Lo níveo de mi piel al sol radiante. El aroma a protector solar y tu risita burlona.
Tus dedos entre los míos, tu mano que tironeaba de la mía, guiándome lejos del sendero, porque perdernos siempre va a ser más divertido.
Encontrarme entre tus brazos, enredados en la maleza, en lo silvestre, en lo siempre verde. No tengo aún otra forma de sentirme más viva.
El viento frío de las sierras que quema las mejillas y la nariz, y que a mitad de nuestro enero es una bocanada de aire fresco.
El calorcito de la casa, que nos estaba esperando.
La puesta del sol, esa hora mágica que nos tocaba ver a través de la ventana.
El agua caliente a chorros sobre el cuerpo helado. Cerrar los ojos, aguantar la respiración y meter la cabeza.
Las toallas espesas que si bien no eran abrazos tuyos, muy cerca estaban.
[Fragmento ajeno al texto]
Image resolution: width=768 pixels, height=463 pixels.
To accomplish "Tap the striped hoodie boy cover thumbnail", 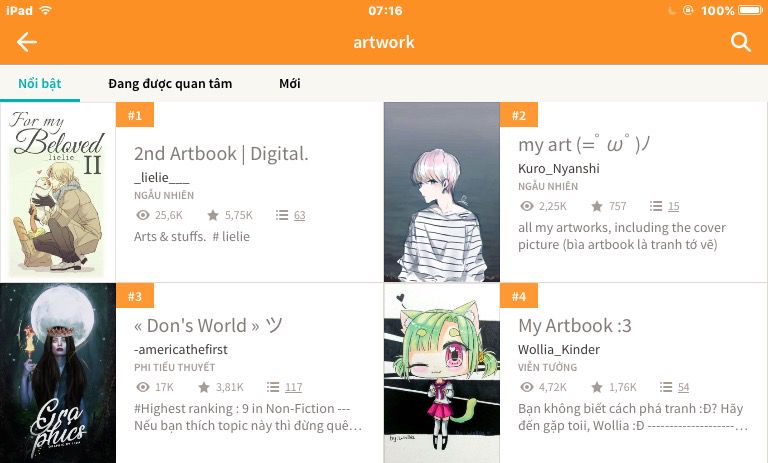I will point(442,192).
Con ese olorcito a suavizante y a placard de madera.
Tu risa clara y brillante al ver los besos que el sol dejó sobre mi piel.
Tus manazas pesadas untando el post-solar fresquito a lo largo de lo que se sentían como kilómetros de piel. No quería que termines nunca.
Tus besos bajo las frazadas.
Son algunas de las cosas del verano que traje sobre la piel.